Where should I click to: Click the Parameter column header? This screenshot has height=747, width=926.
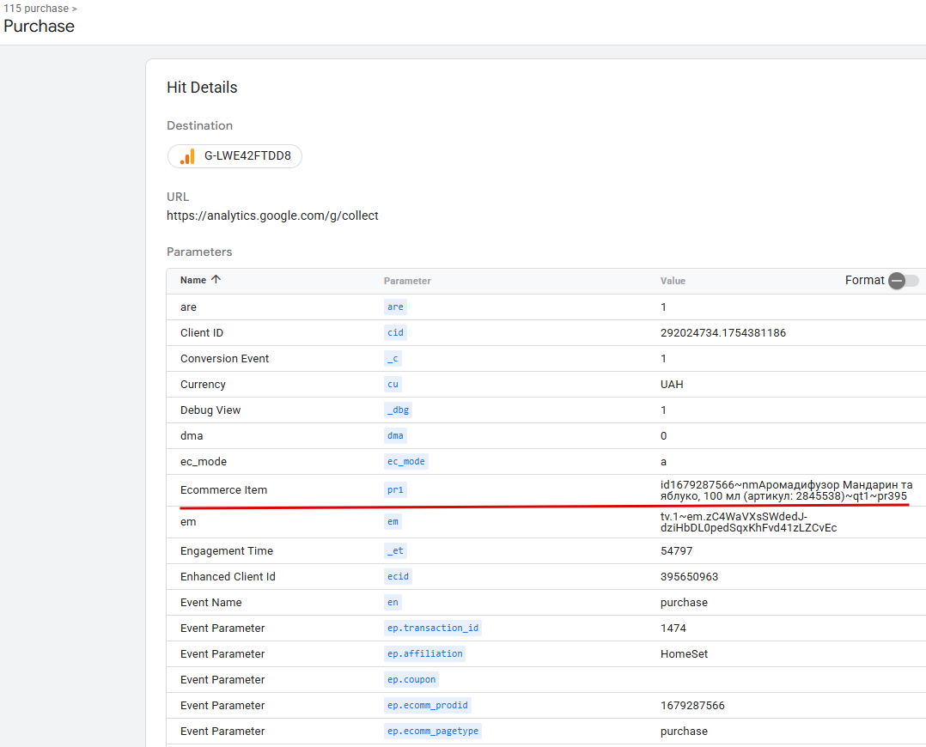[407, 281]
---
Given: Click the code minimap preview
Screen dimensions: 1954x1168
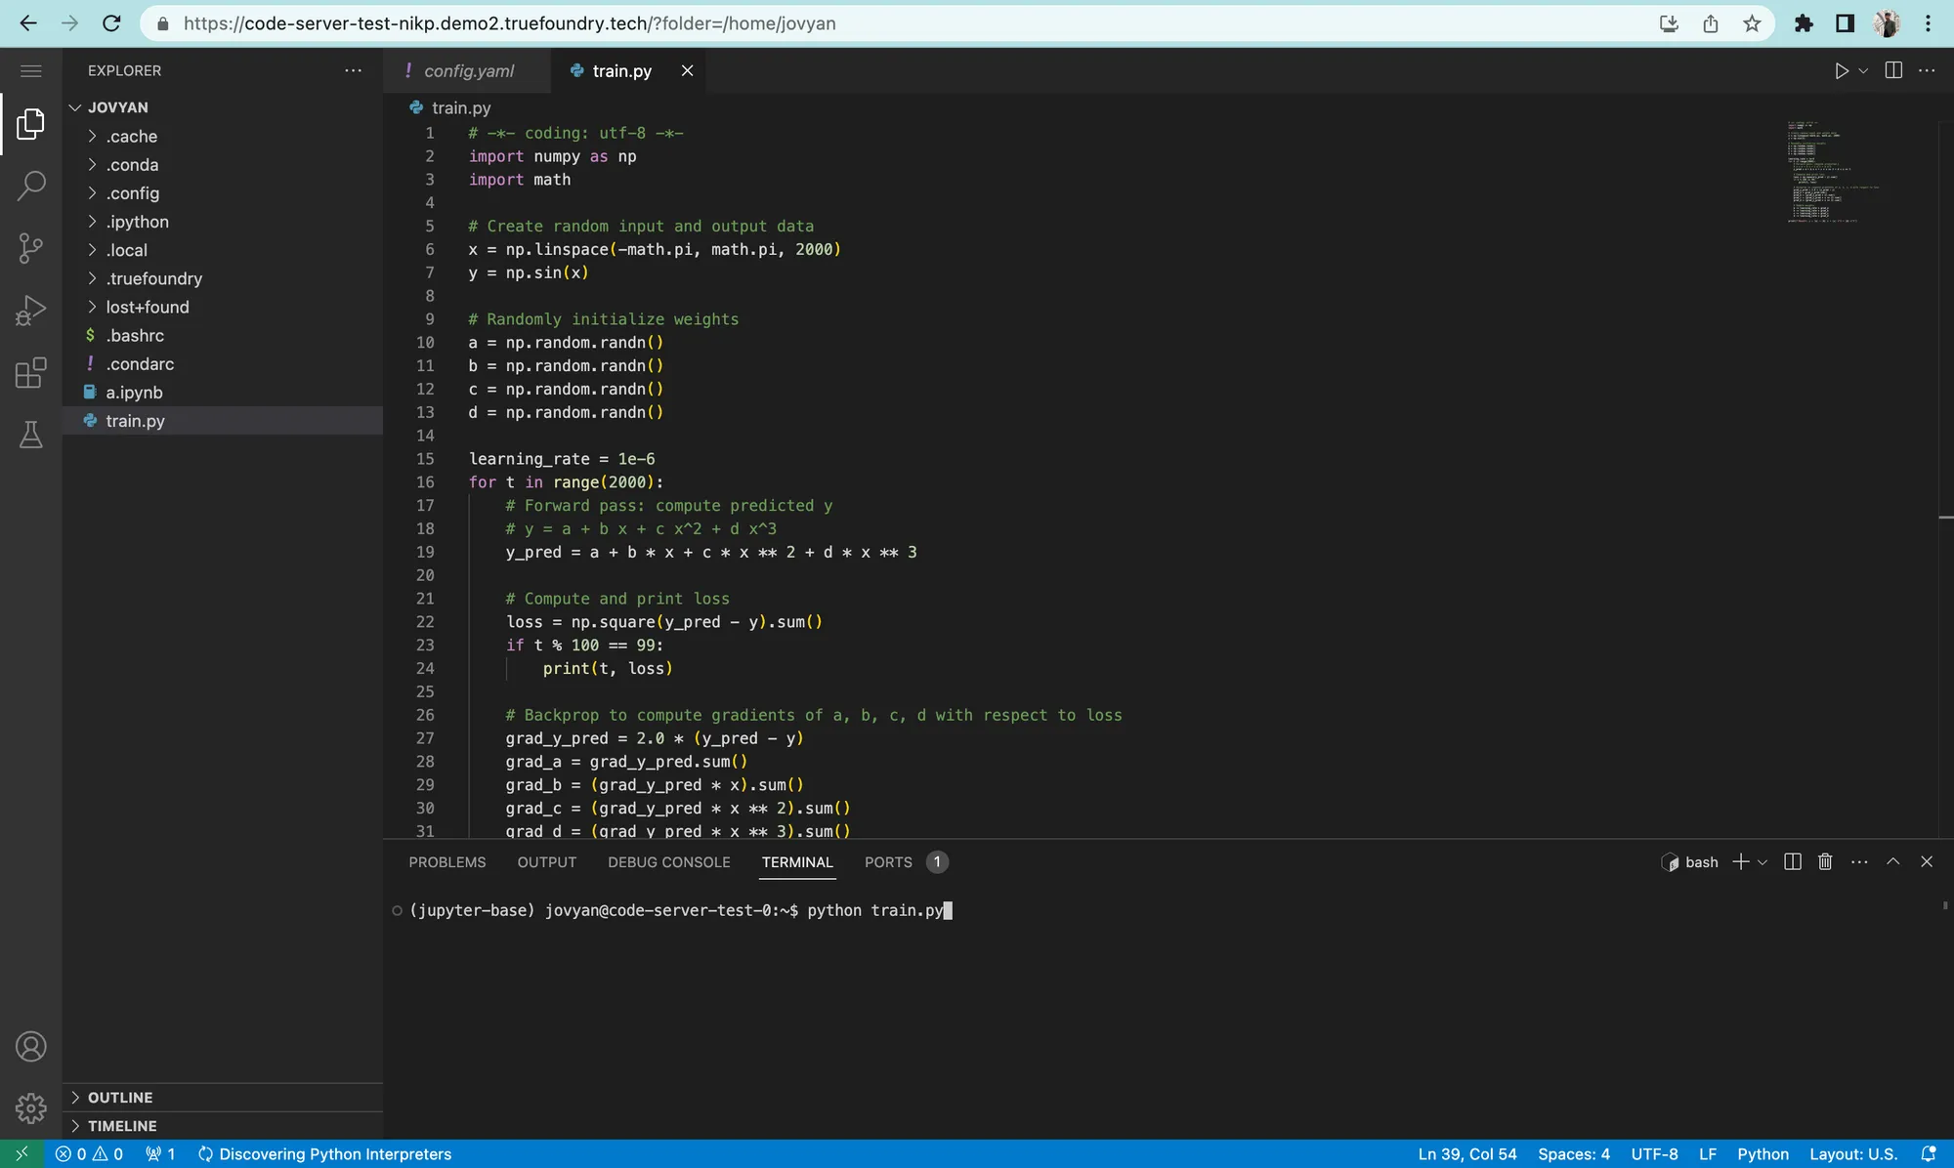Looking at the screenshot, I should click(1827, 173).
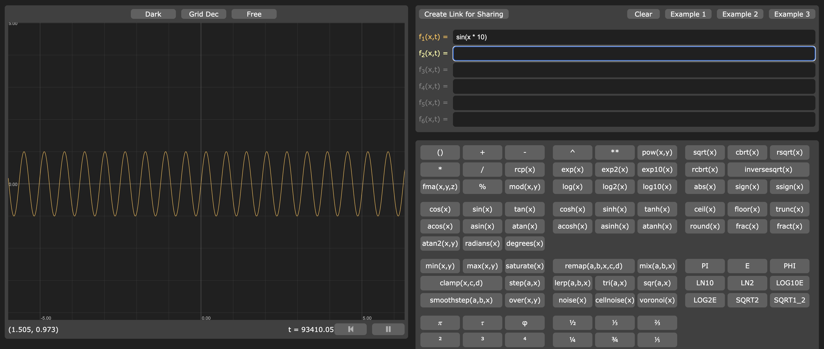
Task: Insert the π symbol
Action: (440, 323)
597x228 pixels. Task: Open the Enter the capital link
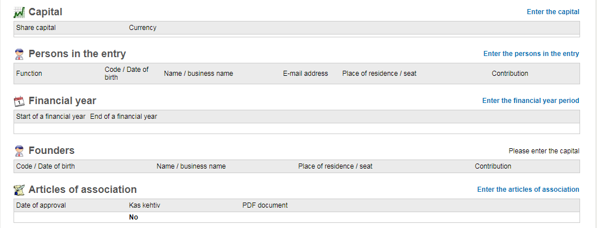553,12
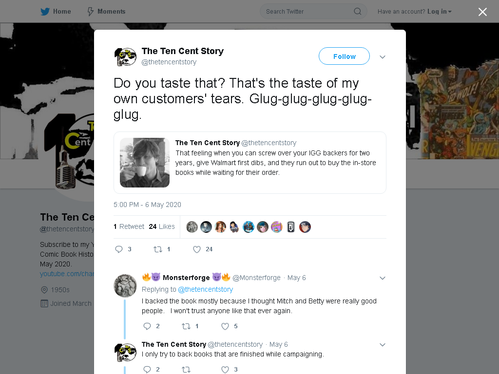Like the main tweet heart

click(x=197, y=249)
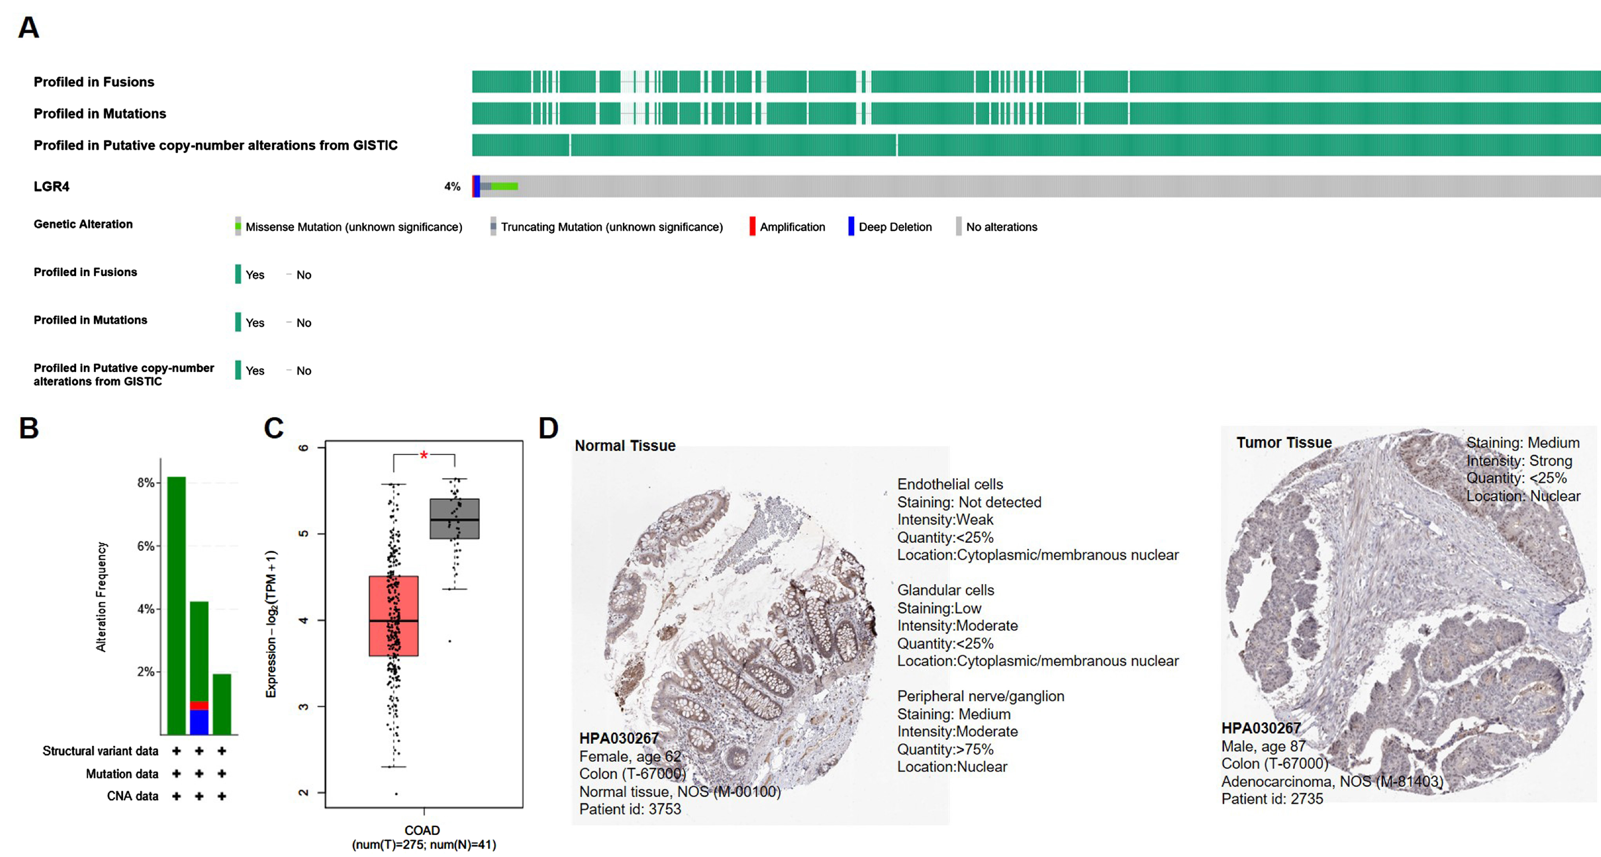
...
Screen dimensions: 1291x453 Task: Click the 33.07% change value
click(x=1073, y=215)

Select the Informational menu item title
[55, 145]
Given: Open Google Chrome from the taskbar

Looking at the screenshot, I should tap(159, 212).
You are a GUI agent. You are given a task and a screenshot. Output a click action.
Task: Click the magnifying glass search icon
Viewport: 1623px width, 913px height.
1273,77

TASK BRIEF
Please output the records as a numbered list, starting at the line that contains "597x228 pixels. Task: Open" and ending at the line that contains "click(x=197, y=249)", leaving out blank lines and pictures.

SOLUTION TO THE EXERCISE
1. 597x228 pixels. Task: Open the Enter the capital link
2. 553,12
3. Like the main tweet heart
4. click(x=197, y=249)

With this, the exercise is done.